Wegen der unterschied­lichen Körper- und Lautsprache verstehen sich Meerschweine aber nicht mit Kaninchen. Sie sollten also jeweils mindestens zu zweit in getrennten Käfigen leben, wenn beide Arten gehalten werden sollen.
Ideal ist die Vergesellschaftung eines kastrierten Männ­chens mit einem oder mehreren weiblichen Tieren. Gleich­geschlechtliche Paare verstehen sich nicht immer.
Gehege für Kaninchen sollten stets genügend einzelne Unterschlupfmöglichkeiten für alle Bewohner haben und so breit und hoch sein, dass sie darin hoppeln und aufrecht stehen können.

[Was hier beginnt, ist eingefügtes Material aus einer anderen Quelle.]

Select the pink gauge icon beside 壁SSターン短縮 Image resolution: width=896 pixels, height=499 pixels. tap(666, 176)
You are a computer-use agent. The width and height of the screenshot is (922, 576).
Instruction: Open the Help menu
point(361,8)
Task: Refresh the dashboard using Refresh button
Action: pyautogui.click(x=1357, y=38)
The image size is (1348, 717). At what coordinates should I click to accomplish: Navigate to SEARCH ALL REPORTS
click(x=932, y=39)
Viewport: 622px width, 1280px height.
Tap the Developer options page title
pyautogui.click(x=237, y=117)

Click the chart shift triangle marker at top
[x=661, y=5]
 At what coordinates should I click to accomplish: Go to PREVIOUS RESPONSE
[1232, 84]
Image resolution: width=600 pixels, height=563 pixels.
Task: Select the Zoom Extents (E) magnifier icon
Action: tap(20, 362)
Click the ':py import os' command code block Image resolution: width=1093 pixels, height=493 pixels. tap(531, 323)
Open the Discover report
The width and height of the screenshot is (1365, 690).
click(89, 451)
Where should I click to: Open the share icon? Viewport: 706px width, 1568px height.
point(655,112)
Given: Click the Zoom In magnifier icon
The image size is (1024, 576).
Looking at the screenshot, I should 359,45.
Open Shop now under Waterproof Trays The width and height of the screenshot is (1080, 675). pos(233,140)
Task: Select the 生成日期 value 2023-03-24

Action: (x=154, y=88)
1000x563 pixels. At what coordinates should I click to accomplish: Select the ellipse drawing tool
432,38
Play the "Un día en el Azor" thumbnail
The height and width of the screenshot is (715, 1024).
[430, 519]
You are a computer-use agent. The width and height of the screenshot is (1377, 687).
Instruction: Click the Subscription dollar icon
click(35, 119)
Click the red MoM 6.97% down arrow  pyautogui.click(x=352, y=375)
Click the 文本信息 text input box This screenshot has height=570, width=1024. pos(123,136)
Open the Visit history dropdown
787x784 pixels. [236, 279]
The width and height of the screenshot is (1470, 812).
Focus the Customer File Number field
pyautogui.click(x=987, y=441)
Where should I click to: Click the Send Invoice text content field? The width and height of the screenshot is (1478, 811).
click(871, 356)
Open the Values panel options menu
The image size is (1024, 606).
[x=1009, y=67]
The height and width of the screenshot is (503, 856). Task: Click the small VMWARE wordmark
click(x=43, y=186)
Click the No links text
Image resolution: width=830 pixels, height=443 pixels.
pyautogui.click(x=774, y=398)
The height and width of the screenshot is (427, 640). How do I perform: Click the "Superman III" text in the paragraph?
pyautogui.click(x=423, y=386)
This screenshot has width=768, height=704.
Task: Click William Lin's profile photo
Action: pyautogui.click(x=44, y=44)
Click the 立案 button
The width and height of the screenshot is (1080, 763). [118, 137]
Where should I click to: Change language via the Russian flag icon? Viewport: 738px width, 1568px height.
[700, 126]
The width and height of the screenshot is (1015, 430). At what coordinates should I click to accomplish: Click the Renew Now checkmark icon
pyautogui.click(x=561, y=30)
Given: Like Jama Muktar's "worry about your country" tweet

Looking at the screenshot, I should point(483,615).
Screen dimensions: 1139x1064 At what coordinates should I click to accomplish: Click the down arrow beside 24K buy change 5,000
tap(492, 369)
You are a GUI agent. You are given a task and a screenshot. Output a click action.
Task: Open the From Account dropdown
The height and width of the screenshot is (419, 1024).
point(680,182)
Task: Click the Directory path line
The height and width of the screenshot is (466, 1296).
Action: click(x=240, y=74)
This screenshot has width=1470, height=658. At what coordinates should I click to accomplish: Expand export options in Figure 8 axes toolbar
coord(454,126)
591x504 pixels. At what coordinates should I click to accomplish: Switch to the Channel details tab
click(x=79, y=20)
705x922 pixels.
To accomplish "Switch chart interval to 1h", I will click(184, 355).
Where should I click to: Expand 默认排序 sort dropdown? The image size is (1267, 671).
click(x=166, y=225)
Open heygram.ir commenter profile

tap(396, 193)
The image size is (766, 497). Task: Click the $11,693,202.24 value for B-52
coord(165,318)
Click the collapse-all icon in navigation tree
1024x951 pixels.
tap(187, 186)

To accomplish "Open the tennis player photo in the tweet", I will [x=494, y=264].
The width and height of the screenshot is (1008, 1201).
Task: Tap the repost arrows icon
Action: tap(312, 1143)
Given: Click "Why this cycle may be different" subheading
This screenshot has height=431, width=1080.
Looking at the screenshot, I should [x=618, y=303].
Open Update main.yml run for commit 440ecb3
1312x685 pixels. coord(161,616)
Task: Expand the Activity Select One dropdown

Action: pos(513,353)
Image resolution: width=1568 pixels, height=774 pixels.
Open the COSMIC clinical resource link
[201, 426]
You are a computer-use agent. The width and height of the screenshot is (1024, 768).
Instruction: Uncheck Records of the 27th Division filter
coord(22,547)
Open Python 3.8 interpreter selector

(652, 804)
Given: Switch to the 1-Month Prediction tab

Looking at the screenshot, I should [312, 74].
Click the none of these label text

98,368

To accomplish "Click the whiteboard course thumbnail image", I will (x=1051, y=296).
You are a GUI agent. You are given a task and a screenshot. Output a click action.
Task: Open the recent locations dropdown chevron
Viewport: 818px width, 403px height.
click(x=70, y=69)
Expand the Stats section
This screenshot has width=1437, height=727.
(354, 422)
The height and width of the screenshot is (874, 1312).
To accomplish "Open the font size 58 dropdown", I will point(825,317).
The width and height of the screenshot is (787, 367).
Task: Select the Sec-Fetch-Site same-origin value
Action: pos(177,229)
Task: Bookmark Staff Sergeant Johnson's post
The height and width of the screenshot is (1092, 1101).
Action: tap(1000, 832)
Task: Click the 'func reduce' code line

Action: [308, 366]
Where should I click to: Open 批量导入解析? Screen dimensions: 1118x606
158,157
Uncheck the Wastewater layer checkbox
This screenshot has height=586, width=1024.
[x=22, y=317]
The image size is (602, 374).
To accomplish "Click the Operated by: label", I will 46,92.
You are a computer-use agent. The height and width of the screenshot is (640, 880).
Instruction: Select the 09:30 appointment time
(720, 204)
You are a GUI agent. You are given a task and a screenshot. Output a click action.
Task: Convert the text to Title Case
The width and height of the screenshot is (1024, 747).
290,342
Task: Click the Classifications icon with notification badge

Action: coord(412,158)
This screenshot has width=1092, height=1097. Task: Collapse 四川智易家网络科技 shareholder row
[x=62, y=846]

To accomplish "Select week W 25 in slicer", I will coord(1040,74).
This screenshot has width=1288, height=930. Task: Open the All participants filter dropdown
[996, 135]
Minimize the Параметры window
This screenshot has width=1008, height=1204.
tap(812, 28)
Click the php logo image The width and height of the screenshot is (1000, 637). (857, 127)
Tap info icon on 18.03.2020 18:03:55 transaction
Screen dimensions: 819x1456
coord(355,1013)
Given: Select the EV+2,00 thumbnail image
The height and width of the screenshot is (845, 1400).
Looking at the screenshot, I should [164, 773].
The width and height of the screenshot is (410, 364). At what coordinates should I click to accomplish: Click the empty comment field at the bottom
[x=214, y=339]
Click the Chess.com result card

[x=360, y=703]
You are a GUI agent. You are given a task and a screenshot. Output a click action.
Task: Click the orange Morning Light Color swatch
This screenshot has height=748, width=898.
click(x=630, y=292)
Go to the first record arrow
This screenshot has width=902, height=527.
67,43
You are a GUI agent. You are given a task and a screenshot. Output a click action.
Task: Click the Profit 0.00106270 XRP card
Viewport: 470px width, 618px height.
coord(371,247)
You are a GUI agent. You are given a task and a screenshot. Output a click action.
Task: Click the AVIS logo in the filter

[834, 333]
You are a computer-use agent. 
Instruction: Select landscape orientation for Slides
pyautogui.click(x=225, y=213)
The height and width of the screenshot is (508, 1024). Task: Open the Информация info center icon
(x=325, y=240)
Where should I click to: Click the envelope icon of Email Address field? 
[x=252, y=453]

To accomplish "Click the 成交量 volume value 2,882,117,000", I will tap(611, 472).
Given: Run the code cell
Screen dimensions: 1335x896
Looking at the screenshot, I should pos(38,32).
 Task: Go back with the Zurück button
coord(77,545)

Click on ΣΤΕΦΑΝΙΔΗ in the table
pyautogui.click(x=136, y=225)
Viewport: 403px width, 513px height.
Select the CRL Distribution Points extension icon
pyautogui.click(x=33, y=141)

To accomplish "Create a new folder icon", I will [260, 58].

Will man ein neues Tier in die Gruppe integrieren, sollte zunächst ein eigener Käfig mit Schnupperkontakt zu den Alteingesessenen dem Neuling  Rückzugsmöglichkeiten bieten.
Nach und nach kann man alle Tiere immer länger unter Aufsicht zusammensetzen, um allzu schmerzhafte Ausein­andersetzungen zu vermeiden. Die frühzeitige Kastration der Männchen wirkt zusätzlich aggressionsmindernd.